Reduce Playbook Complexity With TruSTAR & Demisto
TruSTAR is now compatible with Demisto Server v5 or higher. TruSTAR’s Demisto application helps security professionals fuse and enrich intelligence sources before they are sent to Demisto. This key step normalizes and prepares intelligence for orchestration, significantly reducing playbook complexity.
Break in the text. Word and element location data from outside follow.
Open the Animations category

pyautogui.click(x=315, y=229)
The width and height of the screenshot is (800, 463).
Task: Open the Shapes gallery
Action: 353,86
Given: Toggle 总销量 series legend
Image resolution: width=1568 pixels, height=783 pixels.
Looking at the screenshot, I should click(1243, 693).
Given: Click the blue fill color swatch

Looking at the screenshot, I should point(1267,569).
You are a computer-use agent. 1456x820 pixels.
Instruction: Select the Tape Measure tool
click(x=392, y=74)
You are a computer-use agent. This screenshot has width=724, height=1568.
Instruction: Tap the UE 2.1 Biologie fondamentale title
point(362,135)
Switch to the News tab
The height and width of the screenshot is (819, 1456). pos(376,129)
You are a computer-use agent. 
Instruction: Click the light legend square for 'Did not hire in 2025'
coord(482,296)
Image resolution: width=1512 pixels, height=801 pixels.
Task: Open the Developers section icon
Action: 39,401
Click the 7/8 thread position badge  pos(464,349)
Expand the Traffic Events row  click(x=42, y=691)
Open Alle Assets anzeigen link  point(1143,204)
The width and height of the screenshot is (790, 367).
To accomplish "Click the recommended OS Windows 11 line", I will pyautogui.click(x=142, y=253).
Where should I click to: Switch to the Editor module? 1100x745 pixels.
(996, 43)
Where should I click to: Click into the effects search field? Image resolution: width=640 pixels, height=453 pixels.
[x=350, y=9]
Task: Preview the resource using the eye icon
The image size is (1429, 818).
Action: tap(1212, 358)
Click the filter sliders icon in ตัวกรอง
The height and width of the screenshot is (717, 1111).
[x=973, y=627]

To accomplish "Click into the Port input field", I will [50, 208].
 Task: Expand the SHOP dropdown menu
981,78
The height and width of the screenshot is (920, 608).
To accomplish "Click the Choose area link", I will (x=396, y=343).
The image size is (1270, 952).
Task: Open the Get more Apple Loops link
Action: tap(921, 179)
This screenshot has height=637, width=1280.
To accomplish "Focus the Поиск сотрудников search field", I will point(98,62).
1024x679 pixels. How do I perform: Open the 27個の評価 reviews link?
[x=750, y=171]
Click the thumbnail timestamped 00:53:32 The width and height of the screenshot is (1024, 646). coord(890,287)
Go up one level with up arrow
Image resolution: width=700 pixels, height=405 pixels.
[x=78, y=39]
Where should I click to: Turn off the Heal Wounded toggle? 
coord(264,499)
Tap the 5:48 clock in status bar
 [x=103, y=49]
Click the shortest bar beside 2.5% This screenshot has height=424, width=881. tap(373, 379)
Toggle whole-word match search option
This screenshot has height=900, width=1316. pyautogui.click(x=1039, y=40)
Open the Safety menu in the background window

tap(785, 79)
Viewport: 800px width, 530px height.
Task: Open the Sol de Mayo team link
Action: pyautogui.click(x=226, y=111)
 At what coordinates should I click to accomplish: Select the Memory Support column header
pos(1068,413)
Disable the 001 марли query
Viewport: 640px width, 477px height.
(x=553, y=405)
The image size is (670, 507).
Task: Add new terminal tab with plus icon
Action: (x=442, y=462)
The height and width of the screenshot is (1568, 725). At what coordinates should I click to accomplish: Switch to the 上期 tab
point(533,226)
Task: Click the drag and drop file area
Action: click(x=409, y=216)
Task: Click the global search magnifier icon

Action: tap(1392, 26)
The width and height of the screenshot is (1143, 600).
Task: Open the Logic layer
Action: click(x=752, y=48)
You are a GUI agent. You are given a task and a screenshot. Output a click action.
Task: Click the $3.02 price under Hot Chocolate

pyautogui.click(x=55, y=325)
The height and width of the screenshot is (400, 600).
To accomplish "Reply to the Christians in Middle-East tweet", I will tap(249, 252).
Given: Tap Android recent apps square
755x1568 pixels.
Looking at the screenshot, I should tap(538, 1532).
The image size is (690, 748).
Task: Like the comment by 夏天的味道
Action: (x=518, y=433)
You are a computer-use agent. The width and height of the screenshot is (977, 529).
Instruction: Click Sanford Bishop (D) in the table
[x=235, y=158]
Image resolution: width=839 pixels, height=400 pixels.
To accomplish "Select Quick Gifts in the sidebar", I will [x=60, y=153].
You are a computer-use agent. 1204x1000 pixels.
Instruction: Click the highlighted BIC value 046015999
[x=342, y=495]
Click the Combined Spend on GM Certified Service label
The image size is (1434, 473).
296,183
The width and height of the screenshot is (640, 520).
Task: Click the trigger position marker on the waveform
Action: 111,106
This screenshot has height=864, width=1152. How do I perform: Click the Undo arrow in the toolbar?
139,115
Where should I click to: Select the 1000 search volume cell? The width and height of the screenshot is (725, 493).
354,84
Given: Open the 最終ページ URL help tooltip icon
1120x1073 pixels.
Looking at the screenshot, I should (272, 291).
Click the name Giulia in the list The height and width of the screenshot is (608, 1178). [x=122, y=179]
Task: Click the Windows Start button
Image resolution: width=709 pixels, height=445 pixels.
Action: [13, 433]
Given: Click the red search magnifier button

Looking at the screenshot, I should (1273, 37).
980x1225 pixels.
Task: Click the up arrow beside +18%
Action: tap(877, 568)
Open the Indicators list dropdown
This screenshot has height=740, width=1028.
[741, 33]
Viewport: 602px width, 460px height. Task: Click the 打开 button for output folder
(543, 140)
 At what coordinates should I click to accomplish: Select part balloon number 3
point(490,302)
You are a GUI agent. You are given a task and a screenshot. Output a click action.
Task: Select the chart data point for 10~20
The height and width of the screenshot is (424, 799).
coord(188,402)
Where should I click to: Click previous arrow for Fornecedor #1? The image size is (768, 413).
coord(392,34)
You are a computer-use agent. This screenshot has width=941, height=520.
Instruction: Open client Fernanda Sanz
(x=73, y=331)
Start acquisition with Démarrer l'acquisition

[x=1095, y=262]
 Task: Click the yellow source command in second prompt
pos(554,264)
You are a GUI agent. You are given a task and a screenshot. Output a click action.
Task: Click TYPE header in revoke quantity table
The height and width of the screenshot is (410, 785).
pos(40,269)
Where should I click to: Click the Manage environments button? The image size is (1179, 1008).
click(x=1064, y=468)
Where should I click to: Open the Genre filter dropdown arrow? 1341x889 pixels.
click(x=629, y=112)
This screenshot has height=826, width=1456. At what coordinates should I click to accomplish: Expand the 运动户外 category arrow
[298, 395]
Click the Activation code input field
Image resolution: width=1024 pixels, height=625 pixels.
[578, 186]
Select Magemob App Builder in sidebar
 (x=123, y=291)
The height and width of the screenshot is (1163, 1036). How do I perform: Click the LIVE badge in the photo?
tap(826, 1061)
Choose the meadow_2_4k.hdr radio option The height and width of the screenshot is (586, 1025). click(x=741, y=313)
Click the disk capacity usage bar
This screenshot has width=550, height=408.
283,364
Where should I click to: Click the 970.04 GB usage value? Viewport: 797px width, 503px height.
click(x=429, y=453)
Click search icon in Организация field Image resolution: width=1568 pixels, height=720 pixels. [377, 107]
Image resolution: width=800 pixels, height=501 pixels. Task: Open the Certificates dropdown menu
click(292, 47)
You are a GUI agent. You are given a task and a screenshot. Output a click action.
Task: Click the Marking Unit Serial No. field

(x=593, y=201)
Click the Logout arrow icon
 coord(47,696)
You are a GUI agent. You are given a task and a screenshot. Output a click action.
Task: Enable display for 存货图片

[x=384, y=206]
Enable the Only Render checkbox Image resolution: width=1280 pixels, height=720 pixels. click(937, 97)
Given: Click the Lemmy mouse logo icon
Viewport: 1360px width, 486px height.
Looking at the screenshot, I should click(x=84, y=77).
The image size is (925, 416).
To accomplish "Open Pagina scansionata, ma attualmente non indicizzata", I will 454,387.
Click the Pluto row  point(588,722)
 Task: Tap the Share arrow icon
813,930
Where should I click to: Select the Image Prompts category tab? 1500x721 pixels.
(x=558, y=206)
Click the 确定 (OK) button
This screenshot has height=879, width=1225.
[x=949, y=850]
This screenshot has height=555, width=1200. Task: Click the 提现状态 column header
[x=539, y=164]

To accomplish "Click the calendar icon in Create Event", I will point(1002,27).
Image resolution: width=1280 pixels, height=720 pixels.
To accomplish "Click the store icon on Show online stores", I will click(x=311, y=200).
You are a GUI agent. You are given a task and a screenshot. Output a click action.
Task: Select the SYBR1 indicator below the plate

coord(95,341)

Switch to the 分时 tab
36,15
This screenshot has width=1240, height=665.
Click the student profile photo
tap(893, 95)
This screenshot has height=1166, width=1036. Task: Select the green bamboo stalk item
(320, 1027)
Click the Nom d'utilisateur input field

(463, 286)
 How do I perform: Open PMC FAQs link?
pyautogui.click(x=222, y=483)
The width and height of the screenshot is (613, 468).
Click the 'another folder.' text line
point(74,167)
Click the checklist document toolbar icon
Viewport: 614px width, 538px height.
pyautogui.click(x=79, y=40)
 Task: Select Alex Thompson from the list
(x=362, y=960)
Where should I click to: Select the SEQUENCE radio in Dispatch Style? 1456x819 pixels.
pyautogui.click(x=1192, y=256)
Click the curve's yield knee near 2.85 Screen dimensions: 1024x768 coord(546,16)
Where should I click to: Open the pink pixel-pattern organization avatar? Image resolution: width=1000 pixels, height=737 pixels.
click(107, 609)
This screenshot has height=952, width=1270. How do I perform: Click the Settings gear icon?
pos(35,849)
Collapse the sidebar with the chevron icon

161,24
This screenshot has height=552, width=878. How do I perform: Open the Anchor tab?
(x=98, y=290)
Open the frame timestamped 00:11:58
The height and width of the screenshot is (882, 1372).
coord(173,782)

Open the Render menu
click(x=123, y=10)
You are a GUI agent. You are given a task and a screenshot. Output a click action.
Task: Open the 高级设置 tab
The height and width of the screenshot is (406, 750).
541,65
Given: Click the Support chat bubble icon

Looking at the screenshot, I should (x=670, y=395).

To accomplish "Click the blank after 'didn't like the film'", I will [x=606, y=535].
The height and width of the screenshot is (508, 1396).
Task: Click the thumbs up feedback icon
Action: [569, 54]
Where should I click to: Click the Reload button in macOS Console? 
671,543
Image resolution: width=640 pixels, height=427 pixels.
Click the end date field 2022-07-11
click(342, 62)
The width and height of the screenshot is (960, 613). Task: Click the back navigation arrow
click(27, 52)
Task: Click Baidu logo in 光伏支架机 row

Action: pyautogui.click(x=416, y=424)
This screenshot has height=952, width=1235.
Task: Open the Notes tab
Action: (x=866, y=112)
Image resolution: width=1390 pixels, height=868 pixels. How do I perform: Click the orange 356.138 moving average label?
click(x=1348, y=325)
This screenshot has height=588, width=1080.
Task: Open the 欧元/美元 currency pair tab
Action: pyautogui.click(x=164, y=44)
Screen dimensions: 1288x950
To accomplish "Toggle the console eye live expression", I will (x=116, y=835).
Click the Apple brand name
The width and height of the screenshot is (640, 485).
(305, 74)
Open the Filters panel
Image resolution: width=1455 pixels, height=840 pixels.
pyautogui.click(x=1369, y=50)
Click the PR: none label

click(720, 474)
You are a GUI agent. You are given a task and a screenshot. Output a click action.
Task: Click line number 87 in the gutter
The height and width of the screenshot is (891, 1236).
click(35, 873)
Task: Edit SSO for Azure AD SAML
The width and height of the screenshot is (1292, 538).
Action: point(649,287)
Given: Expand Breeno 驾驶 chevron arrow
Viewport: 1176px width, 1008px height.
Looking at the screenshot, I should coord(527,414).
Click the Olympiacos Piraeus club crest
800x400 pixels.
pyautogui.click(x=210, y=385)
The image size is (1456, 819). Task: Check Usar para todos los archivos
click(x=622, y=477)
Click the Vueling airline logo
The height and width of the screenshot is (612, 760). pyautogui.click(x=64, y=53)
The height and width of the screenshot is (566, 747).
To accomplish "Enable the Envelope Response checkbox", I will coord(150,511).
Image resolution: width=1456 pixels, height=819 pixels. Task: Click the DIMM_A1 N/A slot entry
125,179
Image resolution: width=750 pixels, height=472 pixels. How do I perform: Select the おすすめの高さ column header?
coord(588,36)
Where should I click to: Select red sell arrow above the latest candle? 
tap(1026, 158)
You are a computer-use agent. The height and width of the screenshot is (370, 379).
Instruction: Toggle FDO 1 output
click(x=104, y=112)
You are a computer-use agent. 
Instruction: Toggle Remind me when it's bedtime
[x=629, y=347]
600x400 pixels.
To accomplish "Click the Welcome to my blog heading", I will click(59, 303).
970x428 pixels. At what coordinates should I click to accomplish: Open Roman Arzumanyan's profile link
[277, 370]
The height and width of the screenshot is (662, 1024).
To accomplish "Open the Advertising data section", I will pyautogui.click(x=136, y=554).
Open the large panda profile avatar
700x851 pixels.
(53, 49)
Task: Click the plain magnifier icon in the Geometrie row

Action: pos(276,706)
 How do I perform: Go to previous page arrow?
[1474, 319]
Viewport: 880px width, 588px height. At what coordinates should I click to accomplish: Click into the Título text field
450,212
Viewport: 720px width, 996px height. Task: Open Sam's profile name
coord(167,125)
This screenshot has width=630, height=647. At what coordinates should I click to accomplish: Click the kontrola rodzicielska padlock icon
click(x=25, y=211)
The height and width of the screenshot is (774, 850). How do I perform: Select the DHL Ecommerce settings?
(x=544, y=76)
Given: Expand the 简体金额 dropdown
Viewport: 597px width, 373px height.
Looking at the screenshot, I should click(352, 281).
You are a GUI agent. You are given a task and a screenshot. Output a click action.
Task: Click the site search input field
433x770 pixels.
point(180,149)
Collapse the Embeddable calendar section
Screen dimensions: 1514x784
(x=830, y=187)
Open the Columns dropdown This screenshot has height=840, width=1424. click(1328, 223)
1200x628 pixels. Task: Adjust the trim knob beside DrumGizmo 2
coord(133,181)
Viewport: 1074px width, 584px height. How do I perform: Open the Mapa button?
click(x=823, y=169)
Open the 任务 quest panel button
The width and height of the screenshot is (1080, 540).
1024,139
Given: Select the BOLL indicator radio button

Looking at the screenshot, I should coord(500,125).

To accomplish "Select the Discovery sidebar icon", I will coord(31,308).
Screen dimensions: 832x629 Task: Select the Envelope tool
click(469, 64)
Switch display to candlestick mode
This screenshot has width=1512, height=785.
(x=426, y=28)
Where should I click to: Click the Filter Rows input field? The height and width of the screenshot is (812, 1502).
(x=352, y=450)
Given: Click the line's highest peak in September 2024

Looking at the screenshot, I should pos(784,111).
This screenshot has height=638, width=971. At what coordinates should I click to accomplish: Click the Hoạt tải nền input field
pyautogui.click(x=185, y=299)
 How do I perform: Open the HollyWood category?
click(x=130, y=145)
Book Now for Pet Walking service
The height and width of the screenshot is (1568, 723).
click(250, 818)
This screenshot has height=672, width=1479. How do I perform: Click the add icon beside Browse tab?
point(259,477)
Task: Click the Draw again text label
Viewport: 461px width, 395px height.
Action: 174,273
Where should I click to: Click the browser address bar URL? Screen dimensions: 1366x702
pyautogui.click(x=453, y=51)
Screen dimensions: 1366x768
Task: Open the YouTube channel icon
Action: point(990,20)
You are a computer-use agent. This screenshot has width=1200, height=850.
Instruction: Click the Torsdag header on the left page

As a result, Demisto playbooks are easier to set-up and more resilient.
Pull Through Full Context & Enrichment
Capture full context from a single API endpoint with TruSTAR metadata commands.
- Tagging - Normalize tagging across Intelligence Sources and ISAC/ISAO data for end-to-end context.
- Notes & Annotations - Pull through complete notes and annotations from Sources and Apps.
- MITRE ATT&CK Framework - Leverage tagging to track MITRE ATT&CK TTPs.
Application Benefits
Simplify Playbook Commands
Ingest intelligence from a single API endpoint to reduce playbook redundancy. Customize data ingest and dissemination settings across your full dataset.
Prepare Data
TruSTAR abstracts away the programming of data normalization and preparation, making it easier to automate actions off of highly-scored events or indicators. Automatically ingest, extract, enrich, normalize, prioritize, and take action on observables based on sources.
Streamline Automation
Map and normalize intelligence in TruSTAR before triggering playbooks. Leverage Priority Scores and Normalized Indicator Scores to automate intelligence vetting.